Wiedemann-West said that she can’t help but feel nostalgic for the simpler times.
“The old grant-driven days were wonderful,” she said. “Back then, we sent a note to the state that said, ‘We treated this many people,’ and they sent us back a check. It was simple. Now we have to build different lines of revenue for each client. It is more complex, but at an agency like ours we’ve been able to build and staff a back office to make sure that we are ready to support the new ways of doing things. We’ve worked efficiencies into our system.”
This expanded back-office support frees People Incorporated program staff to focus on the needs of clients, Olson said. It also has helped the agency broaden its influence in the marketplace.
“We are able to expand our service depth,” he said. “It makes us stronger as an agency. It helps us to be able to acquire these agencies and spread that strength to them.”
All that said, Wiedemann-West and Olson both said that they can see a downside in the move away from the small-agency structure in mental health care.
“We always want to make sure that we are honoring choice in the marketplace,” Wiedemann-West said. “People out there need services. It’s important to recognize that it is getting harder for smaller agencies to make a way for themselves.

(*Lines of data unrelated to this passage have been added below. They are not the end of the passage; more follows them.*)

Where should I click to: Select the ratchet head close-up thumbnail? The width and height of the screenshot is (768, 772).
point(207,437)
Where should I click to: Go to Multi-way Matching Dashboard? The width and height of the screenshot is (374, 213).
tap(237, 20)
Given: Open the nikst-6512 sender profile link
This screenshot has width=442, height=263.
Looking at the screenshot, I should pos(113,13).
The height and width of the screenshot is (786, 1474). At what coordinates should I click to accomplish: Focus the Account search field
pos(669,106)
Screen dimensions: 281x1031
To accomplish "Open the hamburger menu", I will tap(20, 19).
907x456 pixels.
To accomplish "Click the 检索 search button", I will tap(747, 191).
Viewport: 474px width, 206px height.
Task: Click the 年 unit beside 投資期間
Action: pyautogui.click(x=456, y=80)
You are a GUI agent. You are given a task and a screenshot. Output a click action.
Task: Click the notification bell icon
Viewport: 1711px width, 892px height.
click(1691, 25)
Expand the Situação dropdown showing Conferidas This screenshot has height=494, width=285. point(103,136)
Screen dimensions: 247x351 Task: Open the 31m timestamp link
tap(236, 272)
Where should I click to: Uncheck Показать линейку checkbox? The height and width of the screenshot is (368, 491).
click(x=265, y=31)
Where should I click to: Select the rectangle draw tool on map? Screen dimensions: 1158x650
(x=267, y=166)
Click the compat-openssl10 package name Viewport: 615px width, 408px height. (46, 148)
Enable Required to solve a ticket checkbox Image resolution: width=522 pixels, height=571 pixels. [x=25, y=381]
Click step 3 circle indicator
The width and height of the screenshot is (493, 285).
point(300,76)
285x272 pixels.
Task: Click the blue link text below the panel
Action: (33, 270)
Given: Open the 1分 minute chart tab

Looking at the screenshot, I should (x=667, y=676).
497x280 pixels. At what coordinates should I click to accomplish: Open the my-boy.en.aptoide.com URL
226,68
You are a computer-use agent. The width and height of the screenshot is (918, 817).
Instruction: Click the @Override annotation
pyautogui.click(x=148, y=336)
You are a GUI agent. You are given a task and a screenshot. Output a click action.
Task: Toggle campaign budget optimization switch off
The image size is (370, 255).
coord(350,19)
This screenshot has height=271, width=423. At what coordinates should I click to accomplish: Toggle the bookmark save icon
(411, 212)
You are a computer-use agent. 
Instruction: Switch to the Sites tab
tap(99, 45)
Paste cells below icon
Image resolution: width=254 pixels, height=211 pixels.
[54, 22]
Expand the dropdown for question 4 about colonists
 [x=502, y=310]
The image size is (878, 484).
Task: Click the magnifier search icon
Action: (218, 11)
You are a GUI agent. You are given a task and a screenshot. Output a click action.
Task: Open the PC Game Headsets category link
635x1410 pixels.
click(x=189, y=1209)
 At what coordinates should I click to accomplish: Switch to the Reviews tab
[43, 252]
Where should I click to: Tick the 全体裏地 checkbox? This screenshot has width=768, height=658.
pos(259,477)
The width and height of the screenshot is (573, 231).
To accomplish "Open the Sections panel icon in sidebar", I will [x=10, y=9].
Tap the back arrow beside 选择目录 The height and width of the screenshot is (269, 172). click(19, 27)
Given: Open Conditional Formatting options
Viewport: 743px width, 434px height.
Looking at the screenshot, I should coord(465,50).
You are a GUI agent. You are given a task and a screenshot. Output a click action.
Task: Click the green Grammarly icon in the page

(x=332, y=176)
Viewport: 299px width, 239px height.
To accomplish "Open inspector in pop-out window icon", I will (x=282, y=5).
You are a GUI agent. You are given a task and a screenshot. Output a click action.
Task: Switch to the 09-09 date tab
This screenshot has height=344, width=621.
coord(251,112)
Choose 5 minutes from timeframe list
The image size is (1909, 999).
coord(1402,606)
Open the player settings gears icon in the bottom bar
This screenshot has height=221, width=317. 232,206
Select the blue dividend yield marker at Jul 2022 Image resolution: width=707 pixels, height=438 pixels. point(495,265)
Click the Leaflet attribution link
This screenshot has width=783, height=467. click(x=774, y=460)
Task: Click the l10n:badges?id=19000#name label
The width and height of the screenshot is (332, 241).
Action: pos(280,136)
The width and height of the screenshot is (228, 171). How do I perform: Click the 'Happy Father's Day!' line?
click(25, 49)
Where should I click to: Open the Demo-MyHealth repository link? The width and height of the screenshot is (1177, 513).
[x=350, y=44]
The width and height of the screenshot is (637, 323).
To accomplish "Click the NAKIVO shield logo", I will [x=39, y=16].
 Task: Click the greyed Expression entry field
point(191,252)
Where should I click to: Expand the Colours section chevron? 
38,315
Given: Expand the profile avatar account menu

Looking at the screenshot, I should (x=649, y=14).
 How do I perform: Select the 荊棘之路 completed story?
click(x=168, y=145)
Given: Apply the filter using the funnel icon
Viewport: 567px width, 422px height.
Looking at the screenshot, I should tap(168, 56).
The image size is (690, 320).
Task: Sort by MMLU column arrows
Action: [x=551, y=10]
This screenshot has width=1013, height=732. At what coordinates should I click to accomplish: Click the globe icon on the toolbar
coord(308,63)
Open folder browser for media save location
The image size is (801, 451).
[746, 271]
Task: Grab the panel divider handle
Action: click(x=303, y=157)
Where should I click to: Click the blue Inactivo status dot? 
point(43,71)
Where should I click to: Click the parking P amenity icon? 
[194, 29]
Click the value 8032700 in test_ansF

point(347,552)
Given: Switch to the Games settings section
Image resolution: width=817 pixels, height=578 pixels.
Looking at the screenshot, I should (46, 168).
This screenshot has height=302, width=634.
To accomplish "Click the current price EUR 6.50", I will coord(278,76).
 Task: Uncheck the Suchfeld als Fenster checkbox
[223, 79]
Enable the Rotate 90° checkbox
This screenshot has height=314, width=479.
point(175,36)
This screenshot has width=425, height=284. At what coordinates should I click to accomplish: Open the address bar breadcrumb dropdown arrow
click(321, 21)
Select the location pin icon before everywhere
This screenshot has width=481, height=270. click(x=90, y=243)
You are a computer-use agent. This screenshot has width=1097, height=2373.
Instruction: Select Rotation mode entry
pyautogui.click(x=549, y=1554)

If other smaller organizations like Family Life go away and disappear, that puts a bigger burden on the system, which already isn’t meeting the needs of people who need services.”
Benefits for family life
Now that the merger is complete, FLMHC staff should have more opportunity to focus on the jobs they were hired to do, Olson said.
“They are getting the benefit of People Incorporated’s centralized support,” he said. “We have our own HR department, for instance. With that off their hands, Family Life staff will be able to focus on their client work, which is what they wanted to do in the first place.”
At a smaller agency, staff is often called upon to handle multiple responsibilities.
“Smaller agencies have a handful of people in an agency that are a jack-of-all-trades,” Wiedemann-West said. “With this merger, people’s jobs will become more identifiable to certain areas of the organization.”
People Incorporated’s bigger budget means that FLMHC will likely be able to expand its programming.
“They should be able to do some moderate expansion really soon,” Wiedemann-West said. “The reason they’ll be able to see some of that increase is the benefit of having an in-house recruiter. They’ve been stretched for years: They’ve had staffing needs that haven’t been met simply because they haven’t had the capacity to do the hiring. We can fill positions in a much more direct and targeted manner. They will now have the benefits of an HR department. They’ll also have a finance department that can help them set up new business relatively quickly.”
Right now FLMHC serves some 3,000 people a year. The addition of People Incorporated’s existing client base in Anoka County will significantly expand its reach into the community. “This is a good development,” Olson said. “We want to serve as many people as we can.”
But change is always hard, and Wiedemann-West admits that there may be some glitches early on.
“I don’t think there are any negatives to this merger,” she said, “but culture is what culture is and change is hard. If you’ve been a 50- to 60-person agency for a lot of years, staff may not see all the back-office benefits at first. We recognize that this integration is going to take a year or more to feel comfortable because culture changes take that long to manage.”
While employees may feel some growing pains with the merger, the client transition should be seamless.
“They will be in the same office,” Wiedemann-West said. “Clients won’t see any difference at all in the quality of the service they receive. There are a lot of amazing things going on at Family Life, and we intend to honor those in this change.”